There isn't a C++ thing per se, but usually directory search is slow because of IO, and because you must stat each file (or whatever the OS equivalent is non-unix systems) to find out anything besides its name. One way to make this faster would be to keep write a server that keeps the inodes and filenames in memory. Of course the difficulty is that the inode information is not static. You would need to listen to file system changes to keep your cache up to date. That is definitely possible in linux, but I have no experience with it on other systems. As you can see, another theme of this problem is that it is very system and possibly filesystem dependent. Maybe a system-independent library like Boost::Filesystem can help, but I doubt it implements directory update callbacks.
Maybe just install Google Desktop?

Here's a windows solution (http://ideone.com/5dFVf)
class file_iterator : std::iterator<std::output_iterator_tag, const WIN32_FIND_DATA> {
HANDLE handle;
WIN32_FIND_DATA fdata;
public:
file_iterator() :handle(NULL) {
#ifdef _DEBUG
memset(&fdata, 0, sizeof(fdata);
#endif //_DEBUG
}
file_iterator(const std::wstring& path) :handle(FindFirstFile(path.c_str(), &fdata)) {}
file_iterator(file_iterator&& b) :handle(b.handle) {b.handle = NULL;}
file_iterator& operator=(file_iterator&& b) {close(); handle = b.handle; b.handle = NULL;}
void close() {
if (handle)
FindClose(handle);
#ifdef _DEBUG
memset(&fdata, 0, sizeof(fdata);
#endif //_DEBUG
}
const WIN32_FIND_DATA& operator*() {return fdata;}
file_iterator& operator++() {if (FindNextFile(handle , &fdata)==false) close(); return *this;}
bool operator==(const file_iterator& b) {return handle == b.handle;}
bool operator!=(const file_iterator& b) {return handle != b.handle;}
};
std::vector<std::wstring>
find_files_with_extension(
const std::wstring& folder,
const std::wstring& extension,
std::vector<std::wstring>* result=NULL)
{
std::wstring filepath = folder + L"/*";
std::vector<std::wstring> local_result;
std::deque<std::wstring> todo;
if (result == NULL)
result = &local_result;
file_iterator iter(filepath);
while(iter != file_iterator()) {
std::wstring folder_file((*iter).cFileName);
if ((*iter).dwFileAttributes | FILE_ATTRIBUTE_DIRECTORY)
todo.push_back(folder_file);
else if (folder_file.size() > extension.size() && folder_file.substr(folder_file.size()-extension.size())==extension)
result->push_back(folder_file);
++iter;
}
for(int i=0; i<todo.size(); ++i)
find_files_with_extension(todo[i], extension, result);
return *result;
}
This uses a breadth-first search, which takes a little more RAM and is slightly more complicated, but faster due to caching.

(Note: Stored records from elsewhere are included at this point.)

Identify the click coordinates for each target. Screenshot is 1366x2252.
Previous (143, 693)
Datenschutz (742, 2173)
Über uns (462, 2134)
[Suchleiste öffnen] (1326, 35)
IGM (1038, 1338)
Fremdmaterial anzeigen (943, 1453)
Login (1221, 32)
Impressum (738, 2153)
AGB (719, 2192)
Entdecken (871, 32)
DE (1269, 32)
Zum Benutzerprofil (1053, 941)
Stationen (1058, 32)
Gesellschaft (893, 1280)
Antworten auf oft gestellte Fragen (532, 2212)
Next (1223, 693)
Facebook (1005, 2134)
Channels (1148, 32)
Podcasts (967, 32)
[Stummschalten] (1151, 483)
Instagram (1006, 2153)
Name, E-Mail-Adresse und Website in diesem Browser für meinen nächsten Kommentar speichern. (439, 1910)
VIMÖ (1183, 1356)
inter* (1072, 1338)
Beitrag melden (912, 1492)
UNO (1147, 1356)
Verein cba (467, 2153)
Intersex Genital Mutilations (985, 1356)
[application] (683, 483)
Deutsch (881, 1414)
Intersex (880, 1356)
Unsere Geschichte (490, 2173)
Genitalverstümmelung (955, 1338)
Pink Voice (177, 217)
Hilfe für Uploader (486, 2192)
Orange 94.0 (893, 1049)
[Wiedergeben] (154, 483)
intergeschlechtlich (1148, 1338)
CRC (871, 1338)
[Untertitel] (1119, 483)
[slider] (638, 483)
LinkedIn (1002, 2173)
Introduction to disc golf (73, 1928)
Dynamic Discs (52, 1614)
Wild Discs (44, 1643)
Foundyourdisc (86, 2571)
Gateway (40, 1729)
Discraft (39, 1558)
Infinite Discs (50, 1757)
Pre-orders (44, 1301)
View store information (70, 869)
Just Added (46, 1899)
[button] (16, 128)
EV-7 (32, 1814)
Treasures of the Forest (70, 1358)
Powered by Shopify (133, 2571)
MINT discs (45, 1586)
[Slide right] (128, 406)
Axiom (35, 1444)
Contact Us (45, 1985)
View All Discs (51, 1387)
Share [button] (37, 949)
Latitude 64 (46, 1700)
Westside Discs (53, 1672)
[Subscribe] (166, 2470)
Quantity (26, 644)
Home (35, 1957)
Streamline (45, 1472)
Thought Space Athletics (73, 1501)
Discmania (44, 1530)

Searching is an OS feature these days, and those who are trying to implement third party indexing are giving up. Even Google Desktop is not being updated and most consider it dead:
https://superuser.com/questions/194082/is-google-desktop-search-a-dead-project
If you install a search server on someone's computer and get caught hogging disk and CPU--and you do not have a very, VERY good reason for doing so--you will not only waste a lot of time writing code and patching bugs but you will also alienate your users.
For most cross-platform apps, letting the users find the files in the Explorer/Finder/Nautilus and then making your app accept multi-file drag and drops is a better answer. Also, most "common dialogs" for opening files provide built in search functionality now.
If you're trying to write a search-accelerated tool for a specific platform, hook into that platform's API, which may even permit you to supplement its index. Here's Microsoft's Programmatic Search API:
http://msdn.microsoft.com/en-us/library/windows/desktop/bb266517(v=vs.85).aspx
OS/X has the spotlight API:
http://developer.apple.com/library/mac/#documentation/Carbon/Conceptual/SpotlightQuery/SpotlightQuery.html
I'm not quite sure if there's "canon" for search in the Linux world, but most all of the relevant versions of Ubuntu now ship with Tracker:
http://live.gnome.org/Tracker/Documentation

Related

The equivelant code %SystemDrive% in batch translated into C++

To anyone that can help Please,
(My operating system is Windows XP)
I have looked on the this forum but have not found a similair answer that I could use or adapt to suite this particular situation. I will try to explain (I apologise in advance if my question seems confusing)
I am constructing a batch file that will call a C++ program (.exe) The C++ program is hard coded to the C: drive. By the way I did not write the C++ program as I am incapable of writing in C++ but would like to exchange the C: in C++ for what would be in batch %SystemDrive%. The line of code in C++ reads as follows:
SetSfcFileException(0, L"c:\\windows\\system32\\calc.exe",-1);
// Now we can modify the system file in a complete stealth.
}
The bit of code I would like to alter in the above code is C: or "C" to change it to %systemDrive% but in C++ code language, in effect change the hard coded part of the C++ program to read a System path variable within XP.
I have also looked elsewhere on the net but have not found a suitable answer as I do Not want to break the C++ code you see.
The C++ code was obtained from the folowing website written by Abdellatif_El_Khlifi:
https://www.codeproject.com/Articles/14933/A-simple-way-to-hack-Windows-File-Protection-WFP-u
Many Thanks for any help given,
David
The search term you should be looking for is Known Folders.
Specifically, calling SHGetKnownFolderPath() with the FOLDERID_System identifier, one of the many IDs found here.
That's for Vista or better. For earlier than that (such as XP), you have to use CSIDL values, CSIDL_SYSTEM (see here for list) passed into SHGetFolderPath().
You can still use the pre-Vista ones but I think they're just thin wrappers around the newer ones.
This is the simplest console application I could come up with that shows this in action (Visual Studio 2019):
#include <iostream>
#include <shlobj_core.h>
#include <comutil.h>
int main()
{
PWSTR path = NULL;
HRESULT hr = SHGetKnownFolderPath(FOLDERID_System, 0, NULL, &path);
_bstr_t bstrPath(path);
std::string strPath((char*)bstrPath);
std::cout << "Path is '" << strPath << "'\n";
}
and the output on my system is:
Path is 'C:\WINDOWS\system32'
This is not really answering my own question, well it is but in a alternative manner, many ways to skin a cat so to speak!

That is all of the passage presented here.